- Problem set:
• A. Translate this sentence from the comments on lawfare into Spanish: "The principle skews the basis of law making in favour of the meddling progressives."
• B. In the comments on lawfare, reproduce the passage that begins at the words "That’s not so" and stops after "have been injured.".

- Extract to read:
<<<<
In the US the majority judges chose to shrink their viewpoint – just because Government agencies have threatened social media companies in the past does not mean they will use similar tactics in the future. And Joe Biden is really a saint sent to save the U. S. A.
Like virtually everything in the world today language is being stretched, manipulated beyond reasonableness and mangled in order to serve political purposes. Wholly symptomatic of this abuse is the now frequent appearance of the word ‘lawfare’ where the law is being routinely abused in search of malevolent ends – the above two cases being prime examples.
On a more vicious front lawfare is being used to shut down dissenting voices eg Tommy Robinson, Reinar Fuellmich, the ex Ambassador to Azerbaijan (?), Alex Bellfield, Julian Assange and certainly others I have missed.
Orwellian times indeed.
I think the Finch case is nuanced. There is not necessarily anything wrong with the notion that a licence for a new product should include understanding and accounting for the known knowns, and how or if it will leave a trail of pollution, such that you might not want it after all. The problem with the Finch case is that the judges on the one hand believe we know more than we do, and on the other have not invoked a reasonable cost benefit criteria for assessing what we do, and finally have not sought to remedy unclear regulation by sending it back to parliament and have instead made a decision themselves – which actually makes everything worse.
” “That’s a nice little social media platform you’ve got there – be a real shame if the Federal Trade Commission opened an antitrust investigation into it,” etc”
That’s not so subtle. What they are doing is bypassing the 1st Amendment onto social media platforms.
We should remember the social media platforms were very willing to do the Administration’s bidding on most things. The radical left seem to be in control in the whole of the swamp and most of the boardrooms of America.
This is outcome of this decision is best discussed by a constitutional legal expert. Do you have one daily sceptic?
Hi Freddie
The American principle of “a man of standing” i.e. someone who is actually inured and so there is a case to answer (which is a principle which may of course apply elsewhere), is a key reason why the American constitution did not save its people from the overreach of covid, and also will not do so over net zero issues – when in principle it should. It can only fight a rear guard action when of course it’s too late and people have been injured.
The principle skews the basis of law making in favour of the meddling progressives.
Surely any new law or action is not required to have a single man of standing. Instead new laws are based on cost benefit analysis based on your average man in the street – not some literal man of standing.
So where the defence of a constitution is concerned the same principle should apply. If the Government or someone were to do such and such it would likely undermine people’s constitutional rights.
Until we get ‘constitutional court systems’ which can actively defend constitutions based on principle rather than waiting for someone to be injured and then them being able to afford to stand up to a government in court, injustice will continue to reign.
>>>>
- Material shown:
<<<<
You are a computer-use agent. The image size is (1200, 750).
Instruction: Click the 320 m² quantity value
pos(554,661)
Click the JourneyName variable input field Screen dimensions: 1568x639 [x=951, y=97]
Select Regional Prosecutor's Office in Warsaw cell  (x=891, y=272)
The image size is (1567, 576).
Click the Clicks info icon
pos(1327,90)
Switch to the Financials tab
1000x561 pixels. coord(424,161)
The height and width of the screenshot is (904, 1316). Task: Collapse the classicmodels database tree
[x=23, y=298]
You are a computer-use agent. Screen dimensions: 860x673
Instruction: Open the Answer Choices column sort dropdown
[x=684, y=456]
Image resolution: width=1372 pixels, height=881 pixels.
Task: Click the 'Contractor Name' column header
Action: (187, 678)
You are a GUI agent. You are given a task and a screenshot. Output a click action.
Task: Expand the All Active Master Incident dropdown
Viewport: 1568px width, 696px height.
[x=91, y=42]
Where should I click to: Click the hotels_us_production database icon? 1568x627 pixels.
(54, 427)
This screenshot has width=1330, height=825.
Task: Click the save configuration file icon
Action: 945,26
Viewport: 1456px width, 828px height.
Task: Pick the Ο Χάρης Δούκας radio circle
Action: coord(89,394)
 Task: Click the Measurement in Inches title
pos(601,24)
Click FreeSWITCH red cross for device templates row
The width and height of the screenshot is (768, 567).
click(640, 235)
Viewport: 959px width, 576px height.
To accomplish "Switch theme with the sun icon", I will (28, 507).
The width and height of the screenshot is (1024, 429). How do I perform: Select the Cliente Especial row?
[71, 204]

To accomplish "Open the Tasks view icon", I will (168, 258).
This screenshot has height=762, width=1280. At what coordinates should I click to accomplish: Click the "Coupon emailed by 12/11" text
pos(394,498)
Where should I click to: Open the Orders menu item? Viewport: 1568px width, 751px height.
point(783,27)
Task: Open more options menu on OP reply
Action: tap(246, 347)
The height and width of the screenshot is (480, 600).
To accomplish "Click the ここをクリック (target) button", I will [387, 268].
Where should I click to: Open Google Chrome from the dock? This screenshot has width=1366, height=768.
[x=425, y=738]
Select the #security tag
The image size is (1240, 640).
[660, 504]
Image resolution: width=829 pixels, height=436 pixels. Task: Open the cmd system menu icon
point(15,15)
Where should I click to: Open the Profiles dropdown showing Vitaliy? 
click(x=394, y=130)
>>>>
- Task responses:
• A. El principio inclina la base de la elaboración de leyes a favor de los progresistas entrometidos.

• B.
That’s not so subtle. What they are doing is bypassing the 1st Amendment onto social media platforms.
We should remember the social media platforms were very willing to do the Administration’s bidding on most things. The radical left seem to be in control in the whole of the swamp and most of the boardrooms of America.
This is outcome of this decision is best discussed by a constitutional legal expert. Do you have one daily sceptic?
Hi Freddie
The American principle of “a man of standing” i.e. someone who is actually inured and so there is a case to answer (which is a principle which may of course apply elsewhere), is a key reason why the American constitution did not save its people from the overreach of covid, and also will not do so over net zero issues – when in principle it should. It can only fight a rear guard action when of course it’s too late and people have been injured.